QDS supports Spark, Hadoop, Presto and others all under a single management / control plane. Hsieh says that QDS is designed for multiple workload types (ETL, data science, ad hoc, streaming etc), but of course everyone's going platform these days.
Hsieh also says the competition is "really behind" when it comes to automation. How so? This is a reference to QDS Cloud Agents, one of the three new Qubole products: an optional add-on to QDS Enterprise Edition which autonomously executes a range of data management tasks.
The initial release of QDS Cloud Agents includes the Workload-Aware Auto-Scaling Agent, the Data Caching Agent and the Spot Shopper Agent (AWS Only). These agents optimize cluster sizes for workload requirements, optimize the locality of data and shop across AWS cloud to assemble compute instances respectively.
Hsieh argues that "the only way out of the siege data teams are under is to automate. To have machines take over the mundane tasks humans are doing (only faster, cheaper and more reliably) so that humans can focus more on problem solving, innovation and delivering business value."
Qubole is set on continuing to develop new Cloud Agents to make this happen, and Hsieh says they have a sizable engineering team that focuses solely on automation and agents. The most interesting aspect of it however is what Hsieh calls Qubole-on-Qubole:
"Half of our team works on the infrastructure end -- engineers using QDS to manage the data lake that collects meta data. The other half is ex-practitioner data engineer/dataops experts and data scientists who work on feature development, creating useful insights and alerts, building algorithms that create recommendations and developing new Cloud Agents.
We use notebook features in QDS to develop our Machine Learning/Deep Learning models and then engineering puts the results of those models back into QDS. It's basically Qubole-on-Qubole, which can be a little mind-bending at times."
Collaboration and takeaways
So how about some collaboration after all this head-to-head comparisons? Collaboration, and more specifically support for notebooks, is also an important part of IPaaS and QDS. Until recently however QDS only supported Zeppelin.

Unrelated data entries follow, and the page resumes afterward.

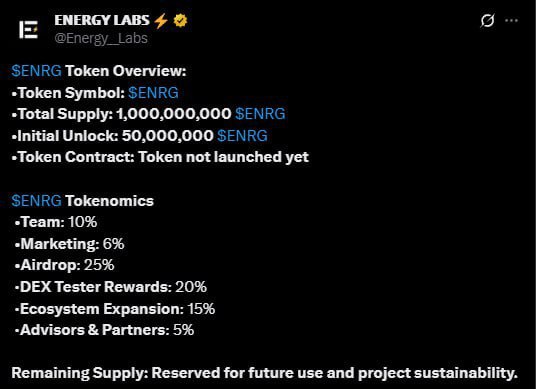Screen dimensions: 536x389
Task: Click the lightning bolt emoji beside the name
Action: 161,21
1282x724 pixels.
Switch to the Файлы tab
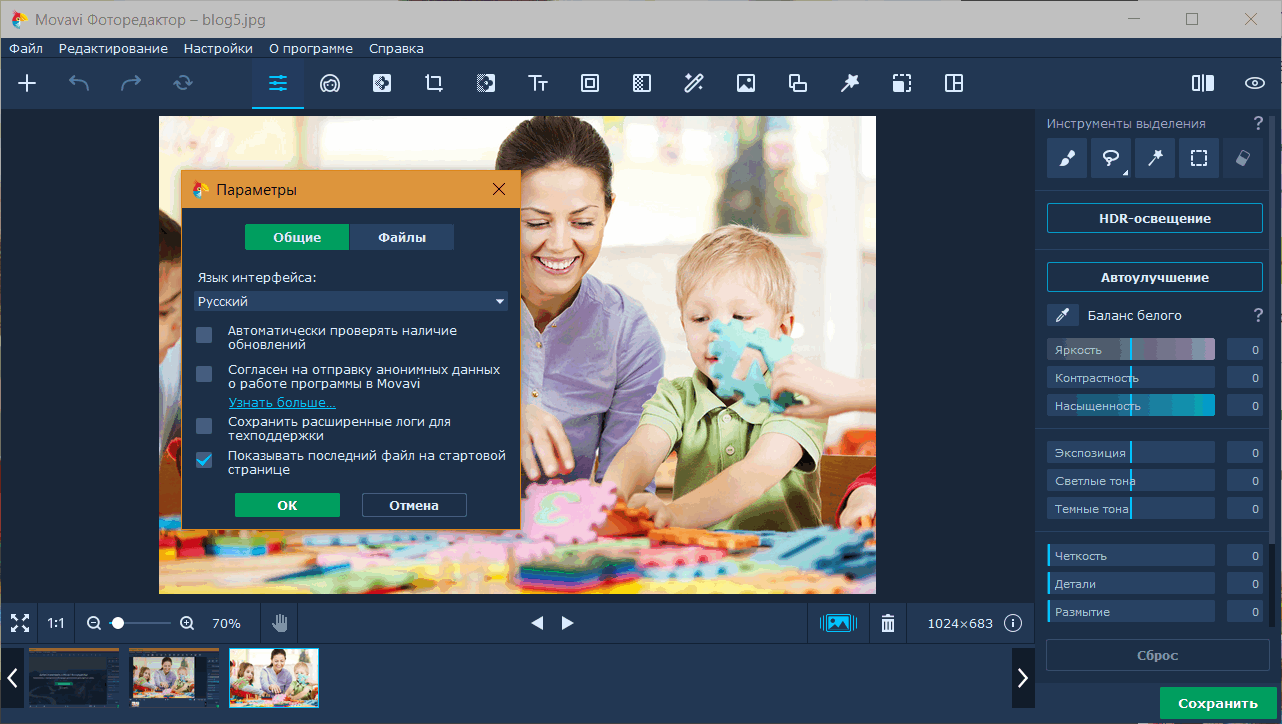[x=402, y=237]
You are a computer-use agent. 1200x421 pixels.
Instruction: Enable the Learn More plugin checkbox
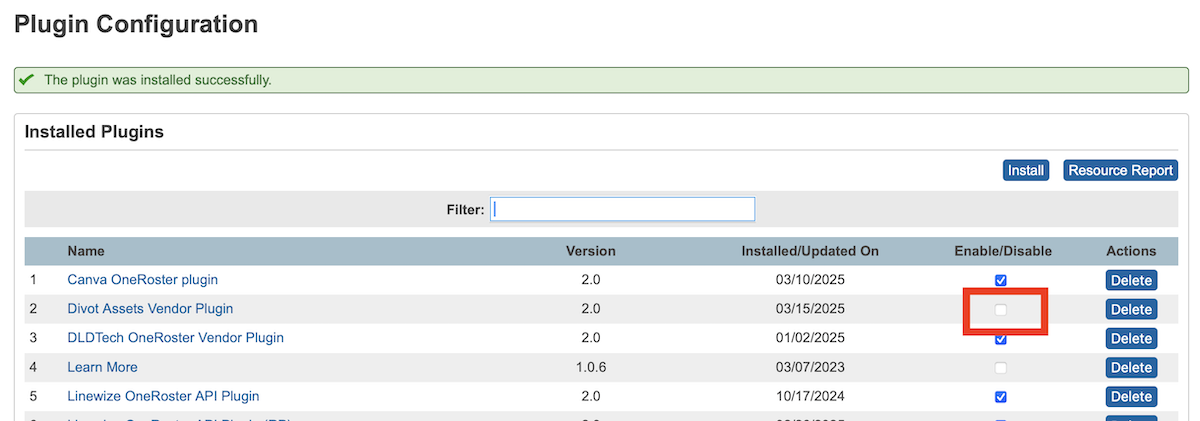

"Notebooks have essentially become the "IDE" for data scientists and increasingly data analysts, too. We think it will be important to support multiple Notebooks in the same ways we support multiple open source processing technologies," says Hsieh.
Hsieh says that QDS notebook capability was built several years ago, and Zeppelin at the time was a bit more mature. Based on customer feedback, support for Jupyter and RStudio has been added -- although they still don't look like first class QDS citizens.
So, what to make of all this? IPaaS is a very interesting class of offerings, which will see increasing adoption as more organizations move more applications and data to the cloud. Which offerings belong in that category and what are the criteria for evaluating them is somewhat subjective however.
Should you go for the one stop shop and get all your data needs covered from your cloud provider? Or would you rather have someone run your Kafka/Spark/whatever platform of choice in a multi-cloud environment as a managed service for you?
As usual, it depends on your needs and budget. Qubole is trying to get the best of both worlds, by offering a platform that is multi-cloud, multi-platform and managed. If that is what your organization needs and the math works, it sounds like a tempting option.